Scottish Highland to go with the two girls.






Here's me petting him.


----------



## Godsgrl (Apr 14, 2015)

Congrats! He's a looker.


----------



## OneFineAcre (Apr 14, 2015)

Very nice looking animal


----------



## greybeard (Apr 14, 2015)

I bet he can co-pilot the Millennium Falcon..


----------



## WildRoseBeef (Apr 15, 2015)

Nice!!


----------



## BrownSheep (Apr 15, 2015)

greybeard said:


> I bet he can co-pilot the Millennium Falcon..

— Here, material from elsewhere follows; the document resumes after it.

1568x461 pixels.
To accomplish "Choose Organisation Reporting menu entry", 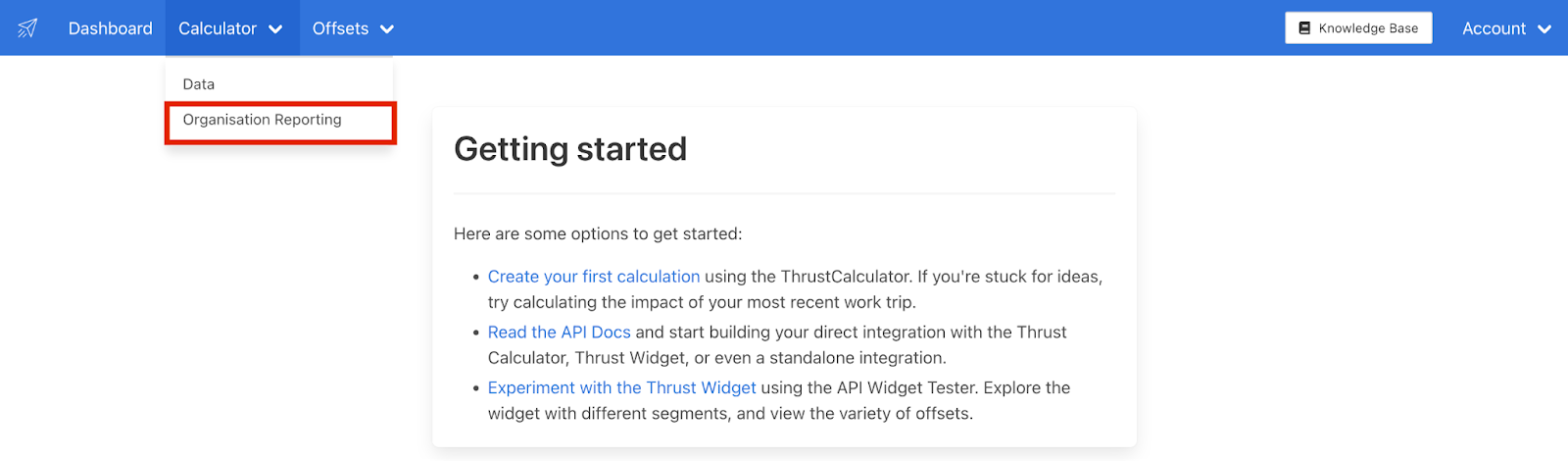I will [x=263, y=120].
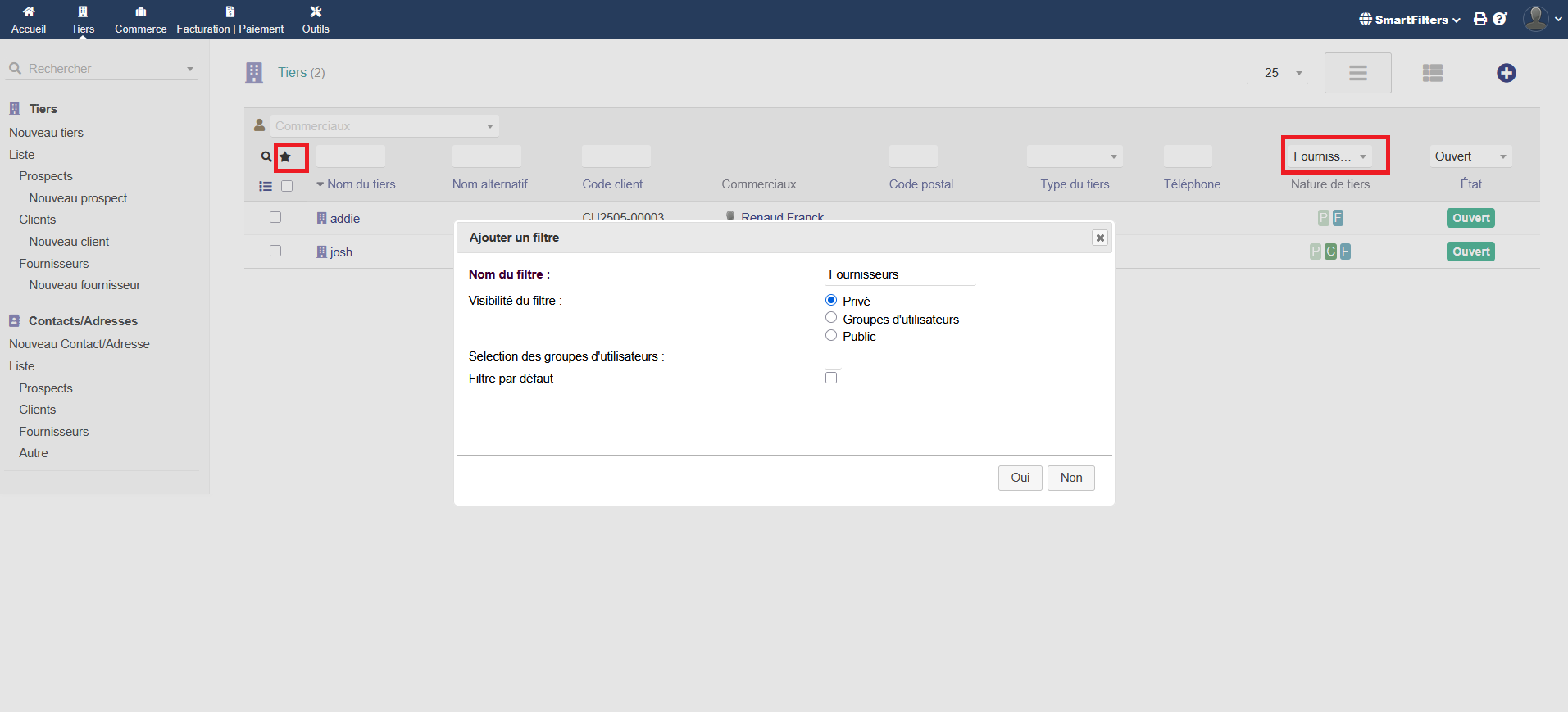The width and height of the screenshot is (1568, 712).
Task: Enable the Filtre par défaut checkbox
Action: pyautogui.click(x=831, y=378)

If you could give you a thousand likes for that comment I would.


----------



## GLENMAR (Apr 15, 2015)

lol. He is a hairy critter. Wait til you see his fuzzy babies.


----------



## GLENMAR (Apr 30, 2015)

He's here!!!  Pictures tomorrow.


----------



## GLENMAR (May 1, 2015)

Here's a few photos from today.
 



 





 





 

This one is the girl that I think will make the best looking calves with him.


----------



## OneFineAcre (May 1, 2015)

Very nice. 
Congratulations.


----------



## HomesteaderWife (May 1, 2015)

*Oh gosh, they are so beautiful! Congrats on your new bull! *


----------



## Hens and Roos (May 1, 2015)

Congrats!


----------



## WildRoseBeef (May 1, 2015)

Lookin' good!!


----------



## GLENMAR (May 4, 2015)

Thanks everyone. He's getting along great.


----------